End of life care plan
- The care home says that it takes a proactive approach to advance care planning and therefore discussed this with Mrs X in June 2023. The notes made at that time state Mrs X was not ready to record her wishes and requested extra time to consider this. The care home says that it attempted to engage Mrs X on this matter in regular monthly follow ups but she was not willing to proceed with a more in-depth conversation.
- In February 2024, Mr Z contacted the care home after speaking to his father’s GP. He confirmed the family did not want Mr X to be hospitalised unless medical attention for something like a fracture was required. The care home noted that further information about advanced care planning would be sought from Mr Z when he next visited. This discussion did not take place before Mr X was hospitalised in April.
- On 1 May, Mr Z telephoned the care home saying Mr X was responding to the antibiotics and he was at end of life. The care home confirmed Mr X could return to the care home once he was stable enough to be transported. It said it had anticipatory medications in place. Mr X did not return to the care home as he died in hospital four days later.
- I am satisfied there were discussions between the care home and the family about end-of-life care. The evidence I have seen shows the care home initiated conversations in 2023 but the family did not wish to proceed at that time. By 2024, when Mr X was approaching end of life, there is evidence of contact between the care home and the family and a willingness to discuss wishes with the family. I have not seen any evidence to suggest the care home failed to respond to the family or that it refused to meet their wishes. I am aware the family did not want Mr X to die in hospital but there is nothing to suggest this was due to any failings by the care home. I therefore find no fault on this point.
Falls
- Mr X was prone to falling and had a zimmer frame to help him mobilise. However, due to his condition, he regularly forgot to use it. In November 2023, Mr X had a fall that caused significant injuries and required hospital treatment. The care home responded appropriately including making a safeguarding referral to the local authority. I have not investigated whether the local authority carried out a safeguarding investigation but I assume if it had it would have been in contact with the family. There is no information to suggest the fall was due to fault by the care home.

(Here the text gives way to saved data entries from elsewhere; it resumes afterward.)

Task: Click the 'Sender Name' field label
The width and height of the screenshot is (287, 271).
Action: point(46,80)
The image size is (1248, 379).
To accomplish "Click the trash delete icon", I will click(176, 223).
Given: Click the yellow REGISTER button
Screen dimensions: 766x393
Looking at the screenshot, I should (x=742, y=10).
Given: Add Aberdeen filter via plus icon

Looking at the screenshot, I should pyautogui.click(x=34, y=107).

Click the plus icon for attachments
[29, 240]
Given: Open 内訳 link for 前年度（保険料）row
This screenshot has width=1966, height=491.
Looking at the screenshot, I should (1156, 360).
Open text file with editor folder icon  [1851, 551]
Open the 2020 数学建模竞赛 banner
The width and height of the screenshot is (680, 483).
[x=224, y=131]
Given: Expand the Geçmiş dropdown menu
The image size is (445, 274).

- The care home made a second safeguarding referral to the local authority in 2024 after Mr X suffered further falls. These falls were unwitnessed and happened when Mr X was mobilising independently. The fall clinic at the hospital had discharged Mr X because his dementia diagnosis meant they could not work with him.
- I appreciate this was a concern for the family but it appears the care home did take measures to try to limit the risk of falls. When I spoke to Mr Z on the telephone he said that care home staff did intervene if Mr X was moving around without his zimmer frame. I am satisfied the care home responded appropriately including making safeguarding referrals.
Communication
- Mr Z told me the care provided was generally good but he felt the communication was poor. I have been provided with details of the communication between the family and the care home from February 2024 onwards. As the family were regular visitors, there will also have been unrecorded contact between staff and the family.
- The information I have seen shows the care home notified the family when Mr X had falls in February and March. The home provided updates when family members telephoned. In April, contact was made to inform the family of medical updates. On 30 April when Mr X was found very unwell, the family were called and they were at the care home when the ambulance arrived. It was then the family’s decision for Mr X to be taken to hospital. While Mr X was in hospital, and after he died, the care home contacted the family for updates and to check how the family, particularly Mrs X, were doing.
- Based on this evidence, I cannot conclude there was a lack of communication between the family and the care home. The family may have wanted more regular or detailed communication but I am not persuaded the level of communication in this case would amount to fault.
Final decision
- I have completed my investigation and do not uphold the complaint.